*本文:*
森田富士夫のPoint of View

社員は経営者の姿を等身大に映す鏡⑤

仕組みとモチベーションが「現場力」を決める

増収増益を続けている上場企業がある。この会社の強みの源は現場力にある。

現場労働の大部分はパートやアルバイトなどの非正規社員が担っているのだが、ポイントは非正規社員のレベルにある。労働生産性が同業他社に比べて高いのである。それはパート従業員の多くが、他社の正規社員しかも現場の作業長クラスと同じか、あるいはそれ以上のレベルにあるからだ。

この会社の経営者は、ローコスト・オペレーションこそが他社との差別化ととらえる。いかにローコスト・オペレーションを実現できるかが、企業の競争力を決定する。もちろん、それが利益の源泉になるのである。

では、ローコスト・オペレーションを実現するにはどうするか。

運輸業は労働集約型の業種なので、現場で働く人の生産性をいかに向上するかが最大のポイントだ。土地の値段は全国的にみると各地方によって違う。だが、同一地域ならどの会社が購入しても坪単価に大差はない。建物や設備(ハード・ソフト)も、キャパシティや機能が同レベルならば、全国どこでもまたどの会社でも投資額に大きな違いはない。

そうすると、現場で働いている人達の生産性の差が、ローコスト・オペレーションを実現するカギになる。企業間格差を決定するのは、人件費に対する労働成果(付加価値)の差に他ならない。

*取り組む課題:*
1) 現場力についての文章のうち、「運輸業は労働集約型の業種なの」から「付加価値)の差に他ならない。」までを一字一句たがえずに書き写しなさい。
2) 現場力についての文章の最後の文に続く内容を書きなさい。
データは参照しなくてよい。

*提供データ:*
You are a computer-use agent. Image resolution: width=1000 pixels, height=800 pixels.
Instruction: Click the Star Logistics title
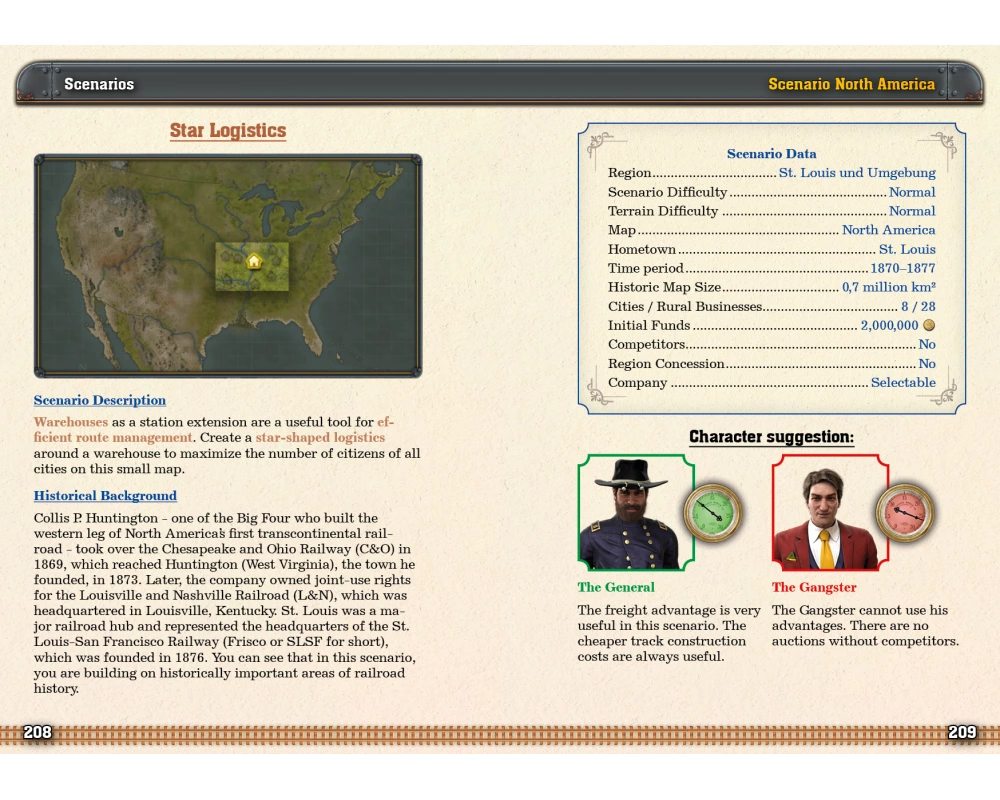228,131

*課題ごとの解答:*
1)
運輸業は労働集約型の業種なので、現場で働く人の生産性をいかに向上するかが最大のポイントだ。土地の値段は全国的にみると各地方によって違う。だが、同一地域ならどの会社が購入しても坪単価に大差はない。建物や設備(ハード・ソフト)も、キャパシティや機能が同レベルならば、全国どこでもまたどの会社でも投資額に大きな違いはない。

そうすると、現場で働いている人達の生産性の差が、ローコスト・オペレーションを実現するカギになる。企業間格差を決定するのは、人件費に対する労働成果(付加価値)の差に他ならない。

2)
そこで次に考えるのは、現場の労働力の主力であるパートなどの非正規社員の人件費は安いのか高いのか、という問題である。一般的にいえば、非正規社員は正規社員よりも人件費が安いから非正規社員にしているのではないか。そんなことは、あらためて問うまでもないと一蹴してしまうだろう。そんな常識を疑ってかかること自体がおかしいと、多くの人は考えてしまう。

ところが違うのである。たとえば当該地域のパートの平均的な時給が850円としよう。時間当たりの支払金額だけを比較すれば正規社員よりも非正規社員の方が安いことは言うまでもない。だが、時給850円という人件費は本当に安いのか?

1時間当たり850円分相当の仕事(付加価値)を、時給850円のパートで行っているとすれば、仕事(付加価値)相応の人件費を支払っているに過ぎない。正規社員が1時間850円相当の仕事しかしていなかったら、それでは人件費が高すぎてしまう。だからパートなのだ。

しかし、よく考えてみよう。時給850円のパートは正規社員よりも支払う給料の金額は確かに少ない。だが、1時間に850円に相当する仕事なのだから、仕事相応の人件費を払っているに過ぎない。このようにとらえると、決してパートの人件費が安いわけではないのだ。

反対に、時給850円を支払っているのに、実際は1時間当たり750円分の仕事しかしていなかったとしたら、逆にパートの人件費は高いことになってしまう。

つまり、時給850円の非正規社員が、1時間当たり850円以上の仕事(付加価値)をしたときに、はじめてパートの人件費は安いといえるのだ。そのようにパートの人達の生産性を向上できれば、ローコスト・オペレーションの実現となる。

話は少し逸れるが、1000円で売るために製造・流通した商品を1000円で買ったとしても、安い買い物をしたことにはならない。安い商品を相応の値段で買ったに過ぎないのである。それに対して、1万円で売らなければ割が合わない商品を1000円で買ったのなら、その時は安い買い物をしたと言える。

人件費と生産性の関係も同じである。逆に、1000円で売れるように製造・流通した商品を1500円で売れば、販売側の儲けは大きくなる。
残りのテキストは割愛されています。